“Man, I see in fight club the strongest and smartest men who’ve ever lived. I see all this potential, and I see squandering. God damn it, an entire generation pumping gas, waiting tables; slaves with white collars. Advertising has us chasing cars and clothes, working jobs we hate so we can buy shit we don’t need. We’re the middle children of history, man. No purpose or place. We have no Great War. No Great Depression. Our Great War’s a spiritual war… our Great Depression is our lives. We’ve all been raised on television to believe that one day we’d all be millionaires, and movie gods, and rock stars. But we won’t. And we’re slowly learning that fact. And we’re very, very pissed off.”
When people learn about my love of movies they always ask the inevitable question “what’s your favourite film?”. The truth, I love films too much to narrow it down to one or even a few, but that isn’t good enough. People want to know what I love in order to agree and justify their own favourites, or disagree the way we all ridicule sporting pundits on TV. So what do I do? I give people two or three of my favourites; usually a few classics like Some Like it Hot and Casablanca coupled with something more recent, Fight Club. More recently I have added Oldboy and Pans Labyrinth to the rotation but the film I want to talk about is Fight Club.
As a motion picture it remains a masterpiece, but it has become something else. Where it could have become dated and irrelevant, but it has become something different, it has a marker point in history. It isn’t a social realist statement, it isn’t a historical document, it is more a satirical look at the lost and disillusioned feeling as the century drew to a close. The hope and dreams of the mid 90’s Britpop era was losing its lustre. It wasn’t like the Watergate, Altamont, Manson Family end to the 60’s. It was a time when the bubble of superficiality was about to burst. A time without direction or meaning.
But then things changed. Tyler Durden tells us that “we are the middle children of history, man. No purpose or place” he bemoans the lack of a great war or great depression. But two years later the event that defined our generation happened, the terrorist attacks and the wars that followed will forever overshadow the our generation. But the question lingers, has the unthinkable become so commonplace that it is the new norm? The once highly anticipated and Chilcot Inquiry seems to have been forgotten or at least overshadowed in the mess of Brexit and the leadership struggles within our main political parties. But then Fight Club wasn’t foreseeing the terrorist atrocities or the wars that will follow, it wasn’t even a call to arms to the disillusioned, it was just a mirror on society telling us that there was something wrong and something had to give. The financial crash/crisis of 2008 was the inevitable outcome of the generation described “Advertising has us chasing cars and clothes, working jobs we hate so we can buy shit we don’t need.”

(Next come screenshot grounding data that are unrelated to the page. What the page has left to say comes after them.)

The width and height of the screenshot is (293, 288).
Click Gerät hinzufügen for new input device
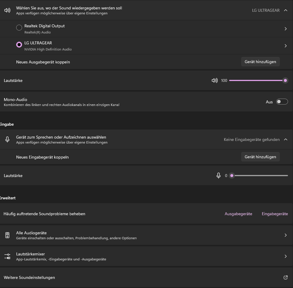[x=260, y=157]
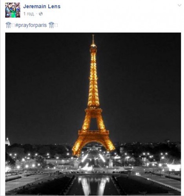
Task: Click the Eiffel Tower spire in the photo
Action: (x=93, y=40)
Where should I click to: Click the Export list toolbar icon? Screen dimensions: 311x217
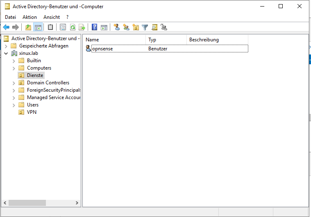coord(82,27)
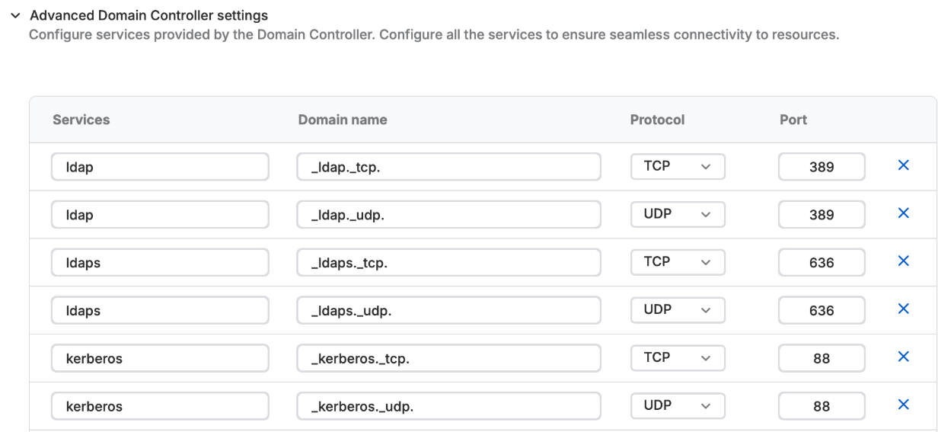Screen dimensions: 938x432
Task: Edit the first ldap service name field
Action: pyautogui.click(x=160, y=167)
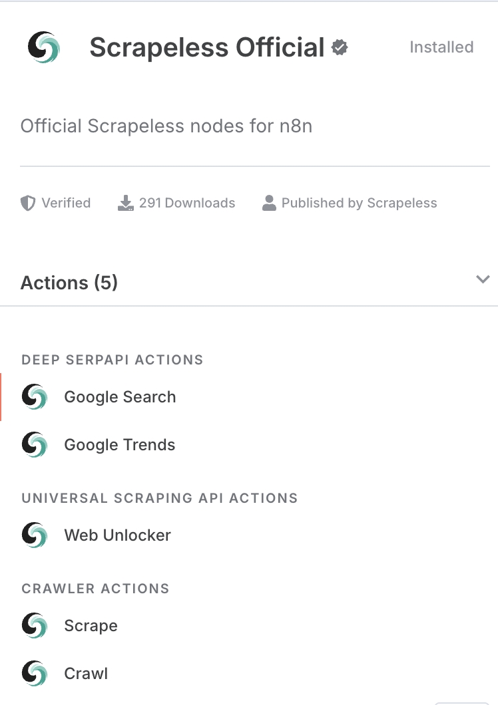Click the verified badge next to Scrapeless Official
The image size is (498, 705).
(x=340, y=47)
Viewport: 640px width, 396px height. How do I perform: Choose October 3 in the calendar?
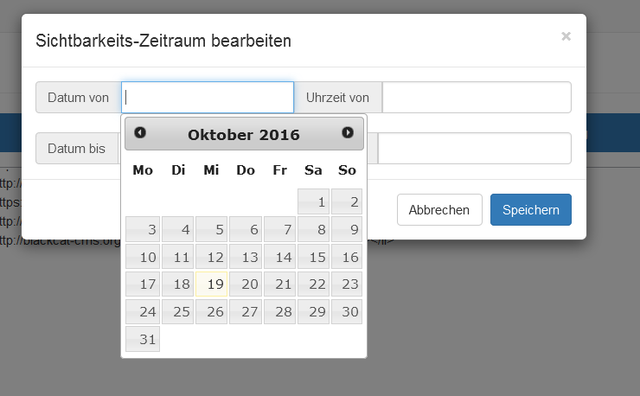click(143, 230)
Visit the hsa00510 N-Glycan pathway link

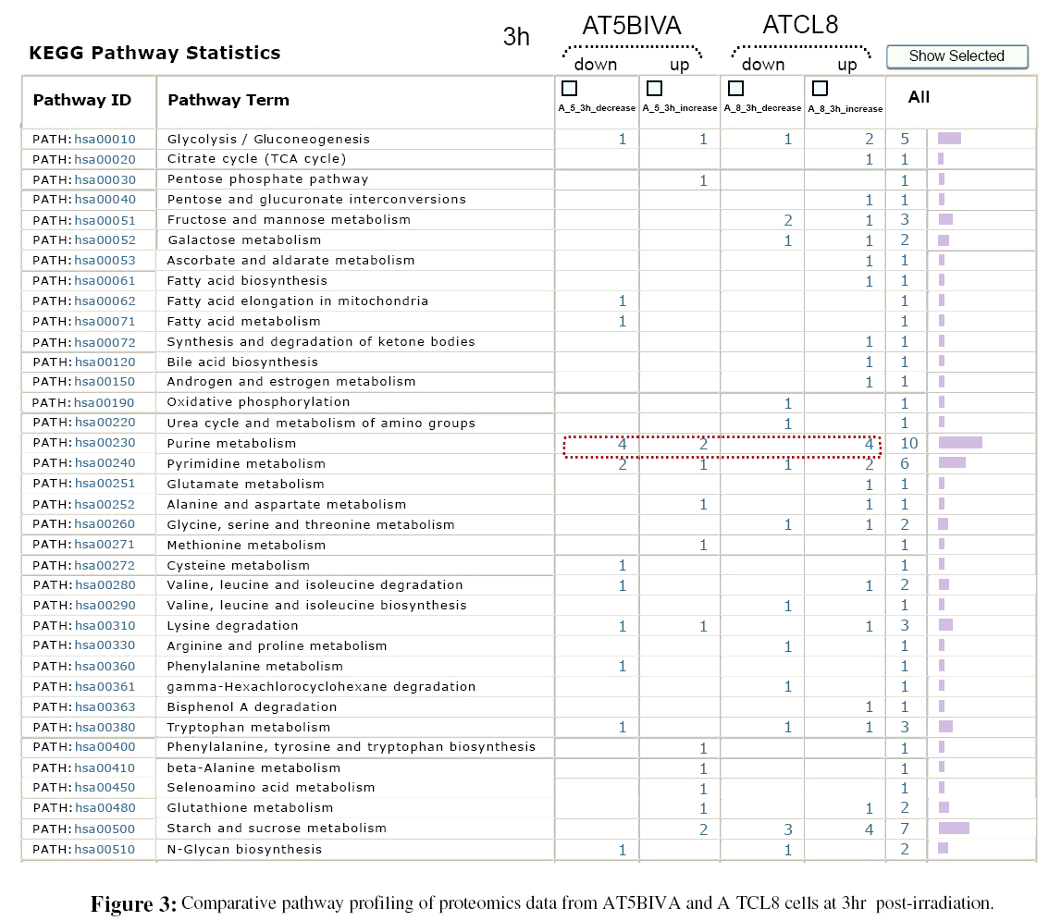105,850
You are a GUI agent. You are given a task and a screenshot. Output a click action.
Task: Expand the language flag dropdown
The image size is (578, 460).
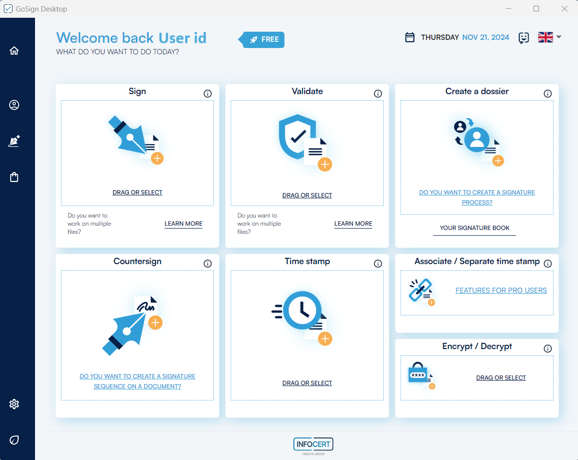click(550, 37)
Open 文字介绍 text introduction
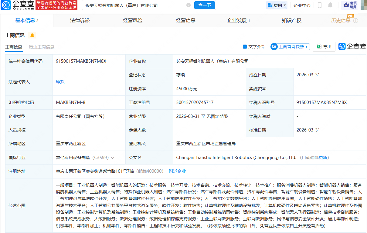367x233 pixels. tap(254, 46)
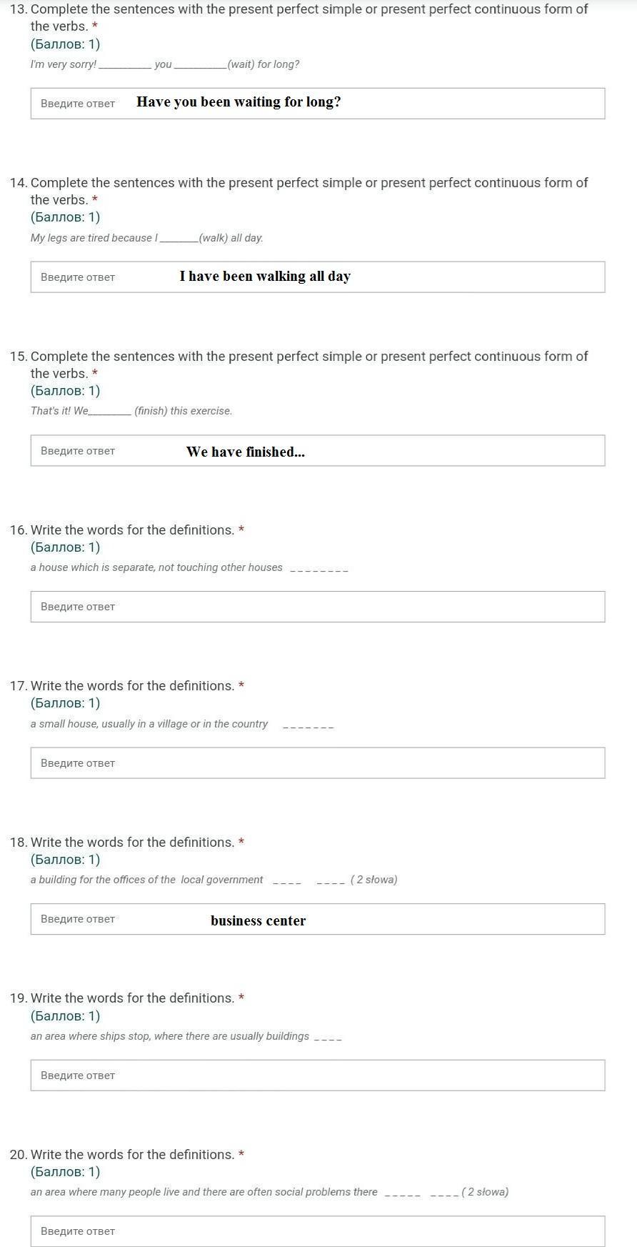Click the typed answer "We have finished..."
Image resolution: width=637 pixels, height=1247 pixels.
[245, 452]
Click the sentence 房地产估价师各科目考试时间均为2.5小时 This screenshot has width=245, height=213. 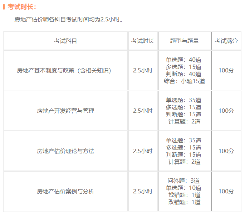[x=69, y=19]
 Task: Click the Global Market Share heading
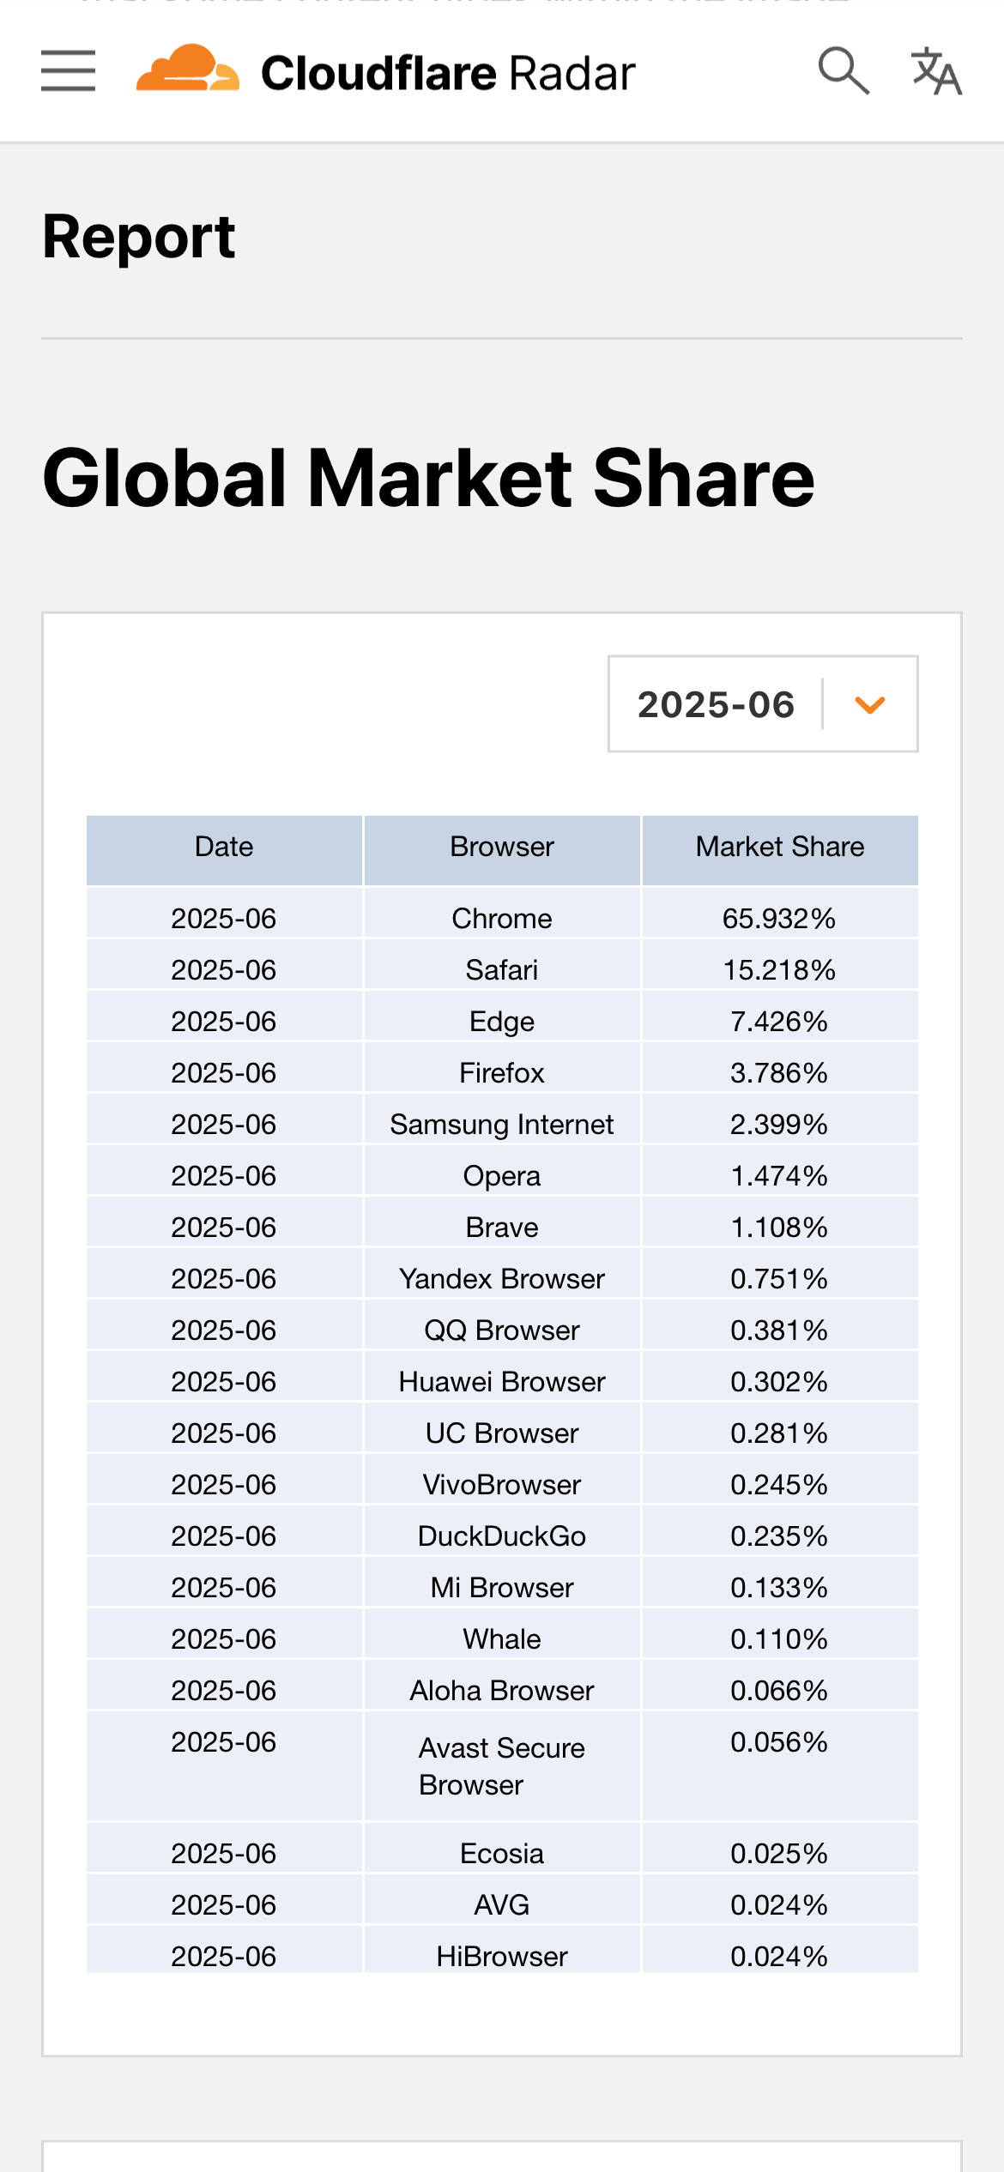click(x=428, y=478)
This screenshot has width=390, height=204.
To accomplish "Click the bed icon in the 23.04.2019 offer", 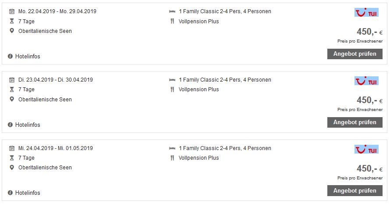I will [172, 80].
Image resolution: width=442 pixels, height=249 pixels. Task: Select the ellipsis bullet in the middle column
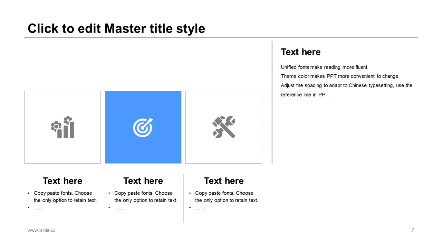[119, 208]
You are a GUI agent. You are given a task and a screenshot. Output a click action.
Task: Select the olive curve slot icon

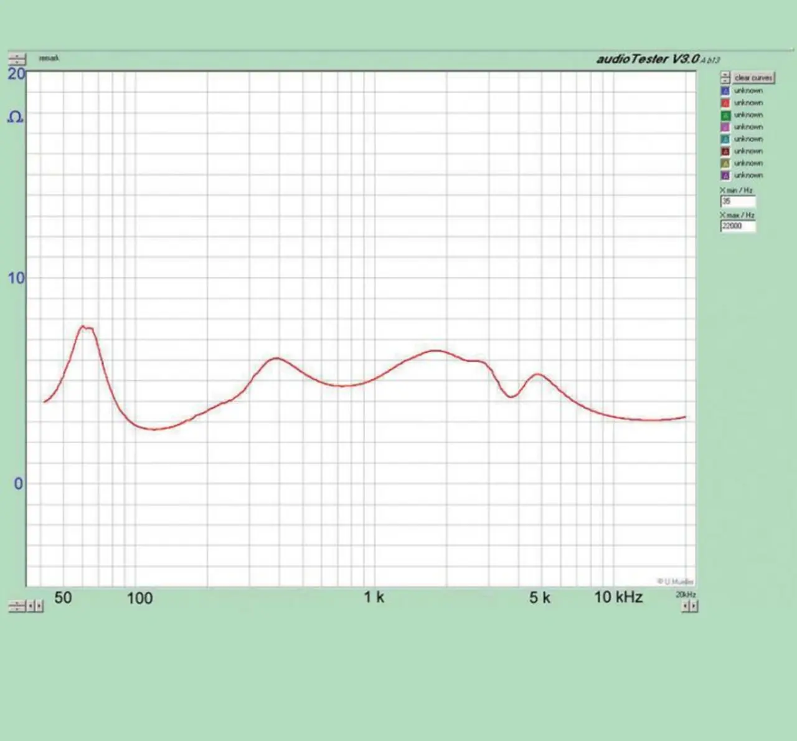(x=725, y=163)
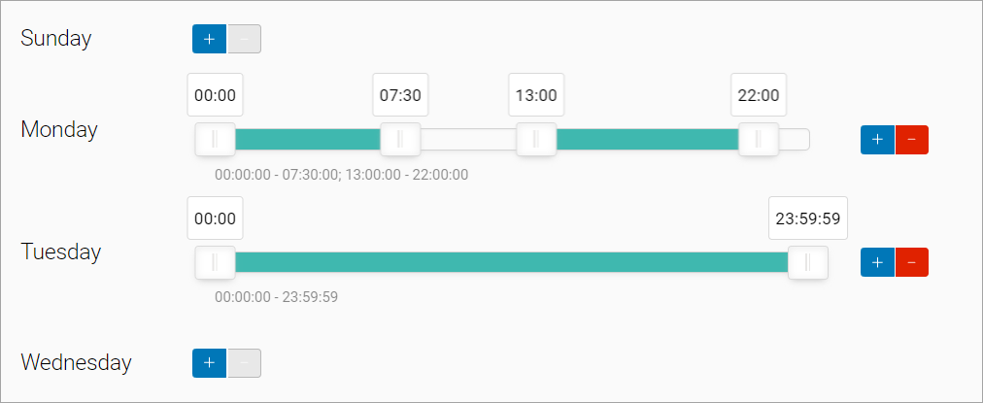
Task: Click the disabled minus button for Sunday
Action: coord(245,39)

So what followed? what are the movies that have defined the era that Fight Club? Kathryn Bigelow is responsible for the two most obvious films of the era, The Hurt Locker (2008) and Zero Dark Thirty (2012). The best depictions of the financial crisis came from J. C. Chandor, Margin Call (2012) and Adam McKay, The Big Short (2015). But there is more to it than war and recession. Alfonso Cuarn asked us to explore what it is to be human in Children of Men (2006), Joel & Ethan Coen did something very similar but in a very different way in No Country for Old Men (2007). Park Chan-wook taught us about vengeance in Sympathy for Mr. Vengeance (2002), Oldboy (2003) and Lady Vengeance (2005). Christopher Nolan explored the despair of the time in The Dark Knight (2008) while Richard Linklater gave us hope in Before Sunset (2004) and Boyhood (2014), Sofia Coppola gave us both despair and hope with Lost in Translation (2003). As a body of work Clint Eastwood, despite a few missteps (Hereafter (2010), J. Edgar (2011), Jersey Boys 2014)) probably offers the best overview of the era with: Letters from Iwo Jima & Flags of Our Fathers (2006), Million Dollar Baby (2004), Mystic River (2003), Changeling (2008), Gran Torino (2008) and American Sniper (2014).
So where does this leave Fight Club? If we are not already there, we will soon be at a place where we can enjoy David Fincher’s masterpiece as just a film without the weight or shadow of history to distract or detract. If you haven’t seen it recently take a look and remind yourself just how great it is.